ÉLECTROCUTER LES MAMMIFÈRES ET LES INSECTES
Tout le monde sait que les dauphins utilisent l’écholocalisation (la capacité à localiser des objets par ricochet sonore), mais le dauphin de Guyane, qui peut vivre en eau de mer comme en eau douce, a mis au point une toute autre stratégie : il détecte ses proies en se mettant à l’affût de leur champ électrique. C’est à notre connaissance le seul mammifère marin qui fasse cela.
Dans une étude réalisée en 2011 sur des dauphins de Guyane vivant en captivité, des chercheurs ont découvert que ceux-ci possèdent des électrorécepteurs similaires à ceux présents chez de nombreuses espèces de poisson mais aussi chez les ornithorynques.
« Il est logique que ces espèces aient développé cette capacité, car elles vivent dans les eaux troubles et sombres de la côte Atlantique d’Amérique du Sud et d’Amérique Centrale », explique Tracy Fanara, ingénieure et chercheuse à l’Agence américaine d’observation océanique et atmosphérique (NOAA) de Gainesville, en Floride.
L’ornithorynque, espèce originaire d’Australie, est un mammifère semi-aquatique capable de détecter une proie grâce aux 40 000 électrorécepteurs de son bec. Il utilise ce bec extra sensible comme détecteur de métal pour balayer les eaux lorsqu’il nage et révéler la présence d’écrevisses et de vers de terre qui se cachent dans l’eau.

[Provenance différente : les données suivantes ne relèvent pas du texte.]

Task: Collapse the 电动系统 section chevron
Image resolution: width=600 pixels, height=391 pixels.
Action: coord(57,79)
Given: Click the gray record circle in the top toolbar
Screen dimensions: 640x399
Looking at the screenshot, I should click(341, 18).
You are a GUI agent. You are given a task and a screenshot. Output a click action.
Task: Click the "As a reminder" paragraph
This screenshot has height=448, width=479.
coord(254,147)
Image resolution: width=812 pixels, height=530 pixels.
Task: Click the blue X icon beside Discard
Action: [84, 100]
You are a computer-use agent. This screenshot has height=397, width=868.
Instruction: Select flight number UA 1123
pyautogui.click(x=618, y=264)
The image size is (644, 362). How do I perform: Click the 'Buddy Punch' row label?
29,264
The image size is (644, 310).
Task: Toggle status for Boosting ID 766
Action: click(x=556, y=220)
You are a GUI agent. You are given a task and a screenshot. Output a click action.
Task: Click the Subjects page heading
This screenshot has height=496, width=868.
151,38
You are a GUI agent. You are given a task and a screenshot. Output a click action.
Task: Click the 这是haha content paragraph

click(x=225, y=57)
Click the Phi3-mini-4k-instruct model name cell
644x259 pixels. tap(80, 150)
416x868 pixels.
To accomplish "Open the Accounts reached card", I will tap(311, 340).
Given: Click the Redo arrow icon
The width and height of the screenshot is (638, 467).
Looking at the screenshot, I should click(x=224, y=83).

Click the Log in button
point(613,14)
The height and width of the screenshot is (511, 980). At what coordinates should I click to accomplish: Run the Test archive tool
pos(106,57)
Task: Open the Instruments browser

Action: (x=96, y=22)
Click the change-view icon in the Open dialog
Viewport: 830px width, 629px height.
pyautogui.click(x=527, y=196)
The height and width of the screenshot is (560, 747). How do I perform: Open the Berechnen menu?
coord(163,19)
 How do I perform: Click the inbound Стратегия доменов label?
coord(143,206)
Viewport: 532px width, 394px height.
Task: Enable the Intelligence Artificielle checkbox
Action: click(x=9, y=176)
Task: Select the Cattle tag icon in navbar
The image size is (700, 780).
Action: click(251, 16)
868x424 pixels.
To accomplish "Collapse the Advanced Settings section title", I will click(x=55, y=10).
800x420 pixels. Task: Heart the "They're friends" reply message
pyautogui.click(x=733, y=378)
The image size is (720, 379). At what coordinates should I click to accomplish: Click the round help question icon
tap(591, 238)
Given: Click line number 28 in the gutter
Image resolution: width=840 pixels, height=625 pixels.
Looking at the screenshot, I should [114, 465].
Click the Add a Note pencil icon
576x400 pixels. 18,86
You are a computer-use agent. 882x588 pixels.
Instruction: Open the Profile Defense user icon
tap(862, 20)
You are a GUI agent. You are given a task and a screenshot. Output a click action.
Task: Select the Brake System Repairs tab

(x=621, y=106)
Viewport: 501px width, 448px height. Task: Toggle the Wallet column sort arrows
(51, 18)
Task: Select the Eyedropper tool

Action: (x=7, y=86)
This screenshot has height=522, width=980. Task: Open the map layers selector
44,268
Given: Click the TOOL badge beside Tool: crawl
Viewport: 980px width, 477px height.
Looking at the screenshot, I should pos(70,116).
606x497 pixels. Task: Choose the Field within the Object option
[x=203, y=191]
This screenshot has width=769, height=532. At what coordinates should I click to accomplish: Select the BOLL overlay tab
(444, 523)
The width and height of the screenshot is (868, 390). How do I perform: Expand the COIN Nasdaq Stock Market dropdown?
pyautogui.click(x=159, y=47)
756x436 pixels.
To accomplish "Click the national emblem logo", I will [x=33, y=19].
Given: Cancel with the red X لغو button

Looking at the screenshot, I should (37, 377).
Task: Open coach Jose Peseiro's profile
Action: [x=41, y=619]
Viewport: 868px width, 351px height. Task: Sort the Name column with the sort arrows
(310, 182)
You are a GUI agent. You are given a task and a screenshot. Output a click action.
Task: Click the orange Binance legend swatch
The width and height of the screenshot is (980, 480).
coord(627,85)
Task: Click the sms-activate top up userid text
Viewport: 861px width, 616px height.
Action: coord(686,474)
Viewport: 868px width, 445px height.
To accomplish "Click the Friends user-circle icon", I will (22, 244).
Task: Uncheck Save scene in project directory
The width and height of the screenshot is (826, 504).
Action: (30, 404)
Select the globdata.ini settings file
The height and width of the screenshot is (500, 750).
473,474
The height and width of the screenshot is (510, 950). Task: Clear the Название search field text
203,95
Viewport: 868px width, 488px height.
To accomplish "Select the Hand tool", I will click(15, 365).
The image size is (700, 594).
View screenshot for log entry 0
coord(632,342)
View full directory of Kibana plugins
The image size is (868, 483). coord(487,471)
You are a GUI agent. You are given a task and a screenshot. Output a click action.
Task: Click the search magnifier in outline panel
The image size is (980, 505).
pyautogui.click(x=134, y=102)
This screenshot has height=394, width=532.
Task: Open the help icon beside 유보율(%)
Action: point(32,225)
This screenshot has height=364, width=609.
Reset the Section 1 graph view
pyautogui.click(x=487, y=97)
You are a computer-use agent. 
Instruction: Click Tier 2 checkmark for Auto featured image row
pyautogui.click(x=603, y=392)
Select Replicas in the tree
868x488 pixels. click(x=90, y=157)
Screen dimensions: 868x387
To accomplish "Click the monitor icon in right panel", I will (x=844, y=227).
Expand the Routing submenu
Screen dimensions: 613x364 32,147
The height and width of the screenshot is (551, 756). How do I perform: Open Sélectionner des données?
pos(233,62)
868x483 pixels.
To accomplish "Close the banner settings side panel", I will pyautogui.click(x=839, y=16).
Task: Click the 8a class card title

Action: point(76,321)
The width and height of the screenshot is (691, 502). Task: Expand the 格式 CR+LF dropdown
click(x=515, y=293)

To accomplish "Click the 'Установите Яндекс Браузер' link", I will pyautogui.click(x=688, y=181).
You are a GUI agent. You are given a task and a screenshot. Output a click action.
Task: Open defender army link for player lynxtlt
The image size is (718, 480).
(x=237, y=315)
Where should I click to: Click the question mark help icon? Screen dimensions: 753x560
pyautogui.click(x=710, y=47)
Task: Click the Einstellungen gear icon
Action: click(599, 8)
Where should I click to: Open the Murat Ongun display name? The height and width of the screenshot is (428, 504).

L’échidné, qui comme l’ornithorynque fait partie de l’ordre des monotrèmes et qu’on trouve en Nouvelle-Guinée et en Australie, est sans doute le seul animal terrestre à avoir des récepteurs électriques pour localiser ses proies. Le système électroperceptif logé dans son museau est semblable à celui de l’ornithorynque, mais il est bien moins complexe et contient moins de 2 000 récepteurs. (À lire : Le déclin discret des ornithorynques.)
Chez les insectes, on sait que les bourdons agissent sur l’électricité statique des fleurs pour communiquer avec les membres de leur ruche.
« Leurs ailes battent si vite que lorsqu’ils butinent, ils créent un champ magnétique », indique Tracy Fanara. Cela peut modifier la charge électrique qui entoure une fleur pendant environ 100 secondes, et ça permet d’indiquer aux autres bourdons que les réserves de pollen d’une fleur sont épuisées. »
Et on se dit que nous aussi, on aimerait bien savoir à l’avance quand il n’y a plus de gâteau dans la salle de repos.
Cet article a initialement paru sur le site nationalgeographic.com en langue anglaise.